● **Work required**
Look through the data below for the line with "Switch to Előrejelzés" and the line with "Toggle the 存在风险 status filter", then output those two and all lines in between, exactly as written.

● **Extracted data**
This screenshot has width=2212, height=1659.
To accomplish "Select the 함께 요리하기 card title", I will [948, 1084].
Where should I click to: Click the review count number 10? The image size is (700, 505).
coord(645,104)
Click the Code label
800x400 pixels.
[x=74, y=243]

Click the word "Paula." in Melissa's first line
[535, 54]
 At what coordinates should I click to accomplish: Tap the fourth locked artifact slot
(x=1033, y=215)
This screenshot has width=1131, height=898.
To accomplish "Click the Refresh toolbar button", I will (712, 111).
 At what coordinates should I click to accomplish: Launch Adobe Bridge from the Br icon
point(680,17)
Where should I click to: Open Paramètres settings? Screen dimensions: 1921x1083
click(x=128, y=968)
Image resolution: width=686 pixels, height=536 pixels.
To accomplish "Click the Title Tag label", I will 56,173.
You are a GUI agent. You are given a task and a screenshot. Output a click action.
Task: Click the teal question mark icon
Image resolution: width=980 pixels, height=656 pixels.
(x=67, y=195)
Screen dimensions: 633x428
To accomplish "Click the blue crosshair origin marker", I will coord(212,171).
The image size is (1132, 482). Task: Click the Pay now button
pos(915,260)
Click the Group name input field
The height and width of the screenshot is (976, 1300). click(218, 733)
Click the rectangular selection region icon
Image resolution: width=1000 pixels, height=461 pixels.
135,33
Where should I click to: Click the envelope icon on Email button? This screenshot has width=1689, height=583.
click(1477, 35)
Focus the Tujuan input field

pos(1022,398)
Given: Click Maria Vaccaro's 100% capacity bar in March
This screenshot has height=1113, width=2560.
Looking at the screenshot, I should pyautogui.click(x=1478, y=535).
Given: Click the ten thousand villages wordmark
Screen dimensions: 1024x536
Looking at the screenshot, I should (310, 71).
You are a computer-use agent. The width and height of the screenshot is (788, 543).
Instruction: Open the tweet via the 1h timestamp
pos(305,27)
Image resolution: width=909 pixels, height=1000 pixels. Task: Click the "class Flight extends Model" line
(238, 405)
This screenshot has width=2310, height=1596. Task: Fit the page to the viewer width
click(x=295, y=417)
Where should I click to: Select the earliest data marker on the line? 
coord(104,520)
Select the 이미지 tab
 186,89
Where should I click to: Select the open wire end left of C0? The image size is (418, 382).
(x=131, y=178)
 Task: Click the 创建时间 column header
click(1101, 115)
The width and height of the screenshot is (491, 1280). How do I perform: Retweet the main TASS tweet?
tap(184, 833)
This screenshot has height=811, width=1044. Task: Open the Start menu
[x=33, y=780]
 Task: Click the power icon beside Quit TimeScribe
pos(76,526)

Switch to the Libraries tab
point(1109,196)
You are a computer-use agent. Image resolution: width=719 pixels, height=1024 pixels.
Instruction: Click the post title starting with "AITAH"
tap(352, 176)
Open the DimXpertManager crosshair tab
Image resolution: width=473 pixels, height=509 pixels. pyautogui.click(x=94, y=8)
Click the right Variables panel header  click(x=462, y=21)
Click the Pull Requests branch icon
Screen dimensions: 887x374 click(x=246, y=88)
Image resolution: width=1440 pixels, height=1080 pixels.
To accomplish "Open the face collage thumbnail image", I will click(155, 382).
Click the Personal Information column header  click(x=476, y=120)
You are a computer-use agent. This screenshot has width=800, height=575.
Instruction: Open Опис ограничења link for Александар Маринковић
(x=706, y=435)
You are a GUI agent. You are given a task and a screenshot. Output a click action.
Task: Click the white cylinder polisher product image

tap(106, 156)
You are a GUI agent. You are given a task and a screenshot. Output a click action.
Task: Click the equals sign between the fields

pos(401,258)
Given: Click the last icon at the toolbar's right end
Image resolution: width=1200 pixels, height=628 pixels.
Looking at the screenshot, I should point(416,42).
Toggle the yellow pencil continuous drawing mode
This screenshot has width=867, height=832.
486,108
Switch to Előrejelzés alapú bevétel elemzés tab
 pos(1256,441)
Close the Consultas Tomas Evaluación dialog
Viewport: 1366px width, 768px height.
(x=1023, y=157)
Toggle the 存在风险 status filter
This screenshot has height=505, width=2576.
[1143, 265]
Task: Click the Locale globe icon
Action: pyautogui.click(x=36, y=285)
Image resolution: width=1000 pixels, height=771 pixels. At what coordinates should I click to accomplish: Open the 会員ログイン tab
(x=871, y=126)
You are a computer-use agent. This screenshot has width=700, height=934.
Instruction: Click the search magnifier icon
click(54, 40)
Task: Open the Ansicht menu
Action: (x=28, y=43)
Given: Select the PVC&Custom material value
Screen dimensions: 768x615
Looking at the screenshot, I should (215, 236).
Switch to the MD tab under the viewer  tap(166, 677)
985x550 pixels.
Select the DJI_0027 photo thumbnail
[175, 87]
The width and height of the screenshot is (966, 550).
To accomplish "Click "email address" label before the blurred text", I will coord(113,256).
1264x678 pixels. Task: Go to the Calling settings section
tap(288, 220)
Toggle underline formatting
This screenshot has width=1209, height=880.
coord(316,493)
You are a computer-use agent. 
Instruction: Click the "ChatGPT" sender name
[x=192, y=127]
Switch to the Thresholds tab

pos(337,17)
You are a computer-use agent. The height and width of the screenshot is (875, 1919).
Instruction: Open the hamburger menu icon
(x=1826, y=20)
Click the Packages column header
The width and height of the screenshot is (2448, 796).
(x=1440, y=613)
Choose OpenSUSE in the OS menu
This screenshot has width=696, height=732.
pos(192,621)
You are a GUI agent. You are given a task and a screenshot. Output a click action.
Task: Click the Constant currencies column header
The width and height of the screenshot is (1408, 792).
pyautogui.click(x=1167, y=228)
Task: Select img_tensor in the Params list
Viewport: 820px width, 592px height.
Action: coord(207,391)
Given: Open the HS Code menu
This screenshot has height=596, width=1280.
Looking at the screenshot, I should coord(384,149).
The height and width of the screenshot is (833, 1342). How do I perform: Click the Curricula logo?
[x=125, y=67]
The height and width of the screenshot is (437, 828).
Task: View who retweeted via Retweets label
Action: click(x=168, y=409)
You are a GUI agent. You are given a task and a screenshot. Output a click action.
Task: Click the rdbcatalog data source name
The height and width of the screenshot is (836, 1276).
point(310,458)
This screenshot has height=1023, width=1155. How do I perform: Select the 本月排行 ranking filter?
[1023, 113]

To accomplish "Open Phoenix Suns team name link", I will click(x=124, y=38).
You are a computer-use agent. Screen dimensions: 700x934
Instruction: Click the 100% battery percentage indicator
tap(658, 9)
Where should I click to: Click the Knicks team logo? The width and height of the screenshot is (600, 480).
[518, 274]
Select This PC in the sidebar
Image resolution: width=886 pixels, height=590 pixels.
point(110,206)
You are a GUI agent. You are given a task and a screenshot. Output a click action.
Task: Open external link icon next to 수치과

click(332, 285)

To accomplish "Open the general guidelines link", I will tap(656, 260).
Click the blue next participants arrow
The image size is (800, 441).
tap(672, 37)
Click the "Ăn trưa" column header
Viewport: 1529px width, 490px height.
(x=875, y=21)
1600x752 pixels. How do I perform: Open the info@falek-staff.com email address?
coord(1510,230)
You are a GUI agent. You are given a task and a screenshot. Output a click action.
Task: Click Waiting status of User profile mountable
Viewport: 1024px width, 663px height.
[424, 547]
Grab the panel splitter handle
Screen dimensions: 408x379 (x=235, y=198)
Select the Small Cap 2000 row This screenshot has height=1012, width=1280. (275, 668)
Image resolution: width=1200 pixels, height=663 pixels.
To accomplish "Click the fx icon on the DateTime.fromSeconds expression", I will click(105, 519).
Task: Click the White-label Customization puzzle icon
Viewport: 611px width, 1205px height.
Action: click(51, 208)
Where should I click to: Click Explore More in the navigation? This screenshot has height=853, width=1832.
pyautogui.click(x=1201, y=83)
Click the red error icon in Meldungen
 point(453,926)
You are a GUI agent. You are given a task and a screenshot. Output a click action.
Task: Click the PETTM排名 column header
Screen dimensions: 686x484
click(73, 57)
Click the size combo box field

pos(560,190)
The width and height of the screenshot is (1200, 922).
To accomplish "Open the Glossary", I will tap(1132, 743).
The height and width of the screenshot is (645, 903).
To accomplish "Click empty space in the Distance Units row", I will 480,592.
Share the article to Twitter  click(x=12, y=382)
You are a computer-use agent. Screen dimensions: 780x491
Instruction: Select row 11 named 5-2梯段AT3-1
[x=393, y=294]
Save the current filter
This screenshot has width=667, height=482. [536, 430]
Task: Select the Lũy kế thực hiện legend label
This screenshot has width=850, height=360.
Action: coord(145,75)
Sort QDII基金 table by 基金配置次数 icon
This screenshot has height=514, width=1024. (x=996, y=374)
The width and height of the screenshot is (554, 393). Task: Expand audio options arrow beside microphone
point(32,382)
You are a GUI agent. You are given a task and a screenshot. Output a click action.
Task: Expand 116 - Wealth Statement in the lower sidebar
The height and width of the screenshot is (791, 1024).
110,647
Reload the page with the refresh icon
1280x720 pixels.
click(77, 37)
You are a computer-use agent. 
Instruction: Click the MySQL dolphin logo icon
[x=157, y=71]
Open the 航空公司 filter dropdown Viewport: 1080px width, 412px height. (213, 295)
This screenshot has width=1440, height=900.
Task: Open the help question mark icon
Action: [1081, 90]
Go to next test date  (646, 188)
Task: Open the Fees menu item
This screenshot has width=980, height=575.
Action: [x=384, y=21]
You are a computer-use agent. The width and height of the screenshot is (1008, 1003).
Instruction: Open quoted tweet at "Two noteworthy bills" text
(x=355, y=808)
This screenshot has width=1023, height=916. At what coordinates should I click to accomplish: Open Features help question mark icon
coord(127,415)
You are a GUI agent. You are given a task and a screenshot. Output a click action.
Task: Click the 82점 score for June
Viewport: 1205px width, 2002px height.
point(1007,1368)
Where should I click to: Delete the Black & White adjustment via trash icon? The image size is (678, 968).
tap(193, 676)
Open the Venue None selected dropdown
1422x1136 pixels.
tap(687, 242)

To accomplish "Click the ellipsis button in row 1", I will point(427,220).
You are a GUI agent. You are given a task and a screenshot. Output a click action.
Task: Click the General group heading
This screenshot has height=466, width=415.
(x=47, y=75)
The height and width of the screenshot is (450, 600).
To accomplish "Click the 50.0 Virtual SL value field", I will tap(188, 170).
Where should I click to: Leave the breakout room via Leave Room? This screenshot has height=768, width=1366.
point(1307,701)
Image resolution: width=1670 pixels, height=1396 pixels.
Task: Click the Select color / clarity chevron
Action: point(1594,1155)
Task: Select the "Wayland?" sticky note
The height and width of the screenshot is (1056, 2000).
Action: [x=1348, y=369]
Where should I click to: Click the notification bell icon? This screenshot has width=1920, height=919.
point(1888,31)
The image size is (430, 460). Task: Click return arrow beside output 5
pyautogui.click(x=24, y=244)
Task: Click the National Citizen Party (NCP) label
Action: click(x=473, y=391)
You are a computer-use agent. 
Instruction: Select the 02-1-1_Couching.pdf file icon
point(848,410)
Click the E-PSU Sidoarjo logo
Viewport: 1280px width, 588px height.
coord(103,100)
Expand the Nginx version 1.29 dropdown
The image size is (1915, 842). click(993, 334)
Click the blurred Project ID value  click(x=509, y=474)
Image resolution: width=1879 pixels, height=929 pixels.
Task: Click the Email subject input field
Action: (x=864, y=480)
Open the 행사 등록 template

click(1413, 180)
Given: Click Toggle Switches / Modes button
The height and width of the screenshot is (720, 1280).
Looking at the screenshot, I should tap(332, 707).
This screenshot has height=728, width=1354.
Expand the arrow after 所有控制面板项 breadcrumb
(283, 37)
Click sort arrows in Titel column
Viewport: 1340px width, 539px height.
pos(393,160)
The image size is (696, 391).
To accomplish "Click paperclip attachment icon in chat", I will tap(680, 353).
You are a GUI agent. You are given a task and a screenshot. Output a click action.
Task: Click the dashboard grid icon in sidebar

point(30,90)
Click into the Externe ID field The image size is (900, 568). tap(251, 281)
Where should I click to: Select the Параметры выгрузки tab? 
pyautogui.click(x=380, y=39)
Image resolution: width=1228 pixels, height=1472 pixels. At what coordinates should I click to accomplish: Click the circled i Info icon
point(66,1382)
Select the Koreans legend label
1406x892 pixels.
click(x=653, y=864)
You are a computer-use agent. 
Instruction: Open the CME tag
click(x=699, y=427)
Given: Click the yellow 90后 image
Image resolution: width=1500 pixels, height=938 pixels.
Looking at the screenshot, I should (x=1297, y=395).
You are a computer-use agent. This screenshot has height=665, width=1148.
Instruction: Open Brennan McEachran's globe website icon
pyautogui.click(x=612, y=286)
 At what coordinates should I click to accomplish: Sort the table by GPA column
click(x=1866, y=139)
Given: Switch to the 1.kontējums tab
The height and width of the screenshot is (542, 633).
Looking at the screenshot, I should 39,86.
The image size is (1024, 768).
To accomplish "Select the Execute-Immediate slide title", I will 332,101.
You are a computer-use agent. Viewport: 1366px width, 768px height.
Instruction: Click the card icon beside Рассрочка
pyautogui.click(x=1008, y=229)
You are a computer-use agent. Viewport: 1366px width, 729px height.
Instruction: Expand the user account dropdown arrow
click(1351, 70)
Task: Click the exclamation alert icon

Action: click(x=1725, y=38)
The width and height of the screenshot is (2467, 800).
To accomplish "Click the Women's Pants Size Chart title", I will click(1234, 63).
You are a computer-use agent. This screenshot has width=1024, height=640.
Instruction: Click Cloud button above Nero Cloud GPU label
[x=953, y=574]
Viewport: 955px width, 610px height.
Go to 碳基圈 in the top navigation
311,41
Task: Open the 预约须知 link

● **The answer**
Switch to Előrejelzés alapú bevétel elemzés tab
 pos(1256,441)
Close the Consultas Tomas Evaluación dialog
Viewport: 1366px width, 768px height.
(x=1023, y=157)
Toggle the 存在风险 status filter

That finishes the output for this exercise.